START RECORDS SUPPLIED

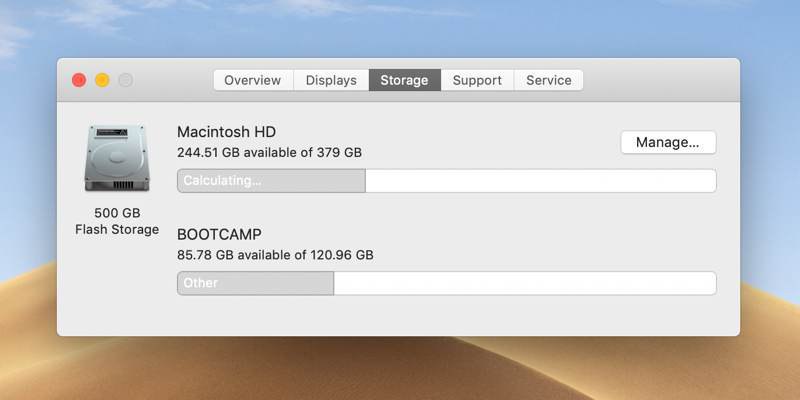
Task: Click the Other segment of BOOTCAMP bar
Action: [x=256, y=283]
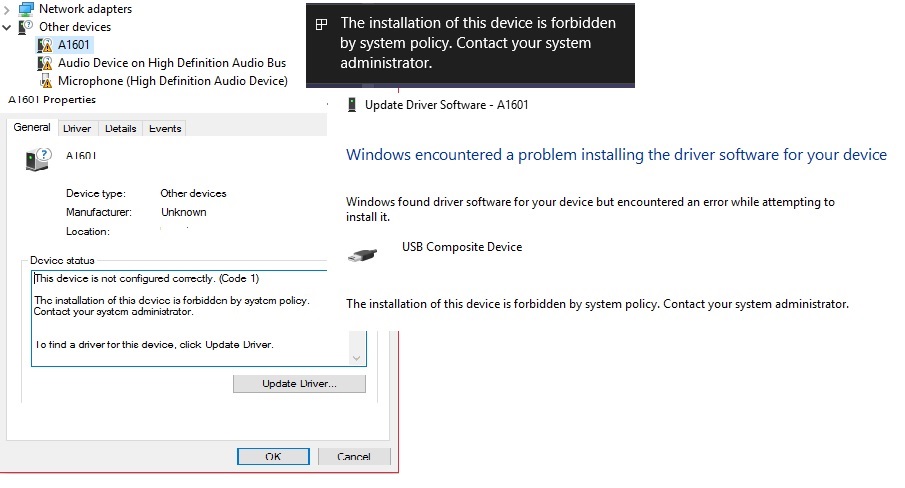Click the Audio Device warning icon
Image resolution: width=905 pixels, height=488 pixels.
click(x=45, y=63)
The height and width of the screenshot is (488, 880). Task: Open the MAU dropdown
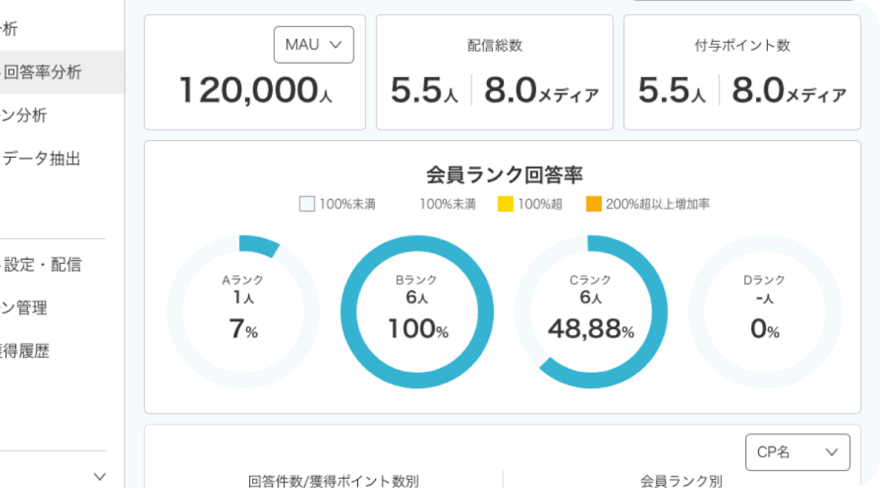click(313, 44)

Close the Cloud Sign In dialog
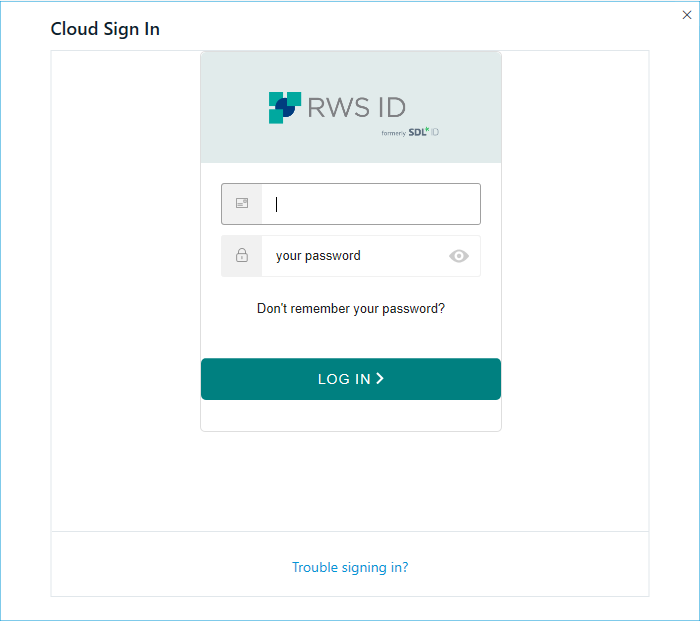pyautogui.click(x=687, y=15)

END RECORDS SUPPLIED

Each line from the one containing "The height and" through the last line of the entries above should be duplicated exactly, both included; leave out pictures and add nothing.

* _WRITTEN REPLY_:
The height and width of the screenshot is (488, 880). Task: Open the MAU dropdown
click(313, 44)

Close the Cloud Sign In dialog
pyautogui.click(x=687, y=15)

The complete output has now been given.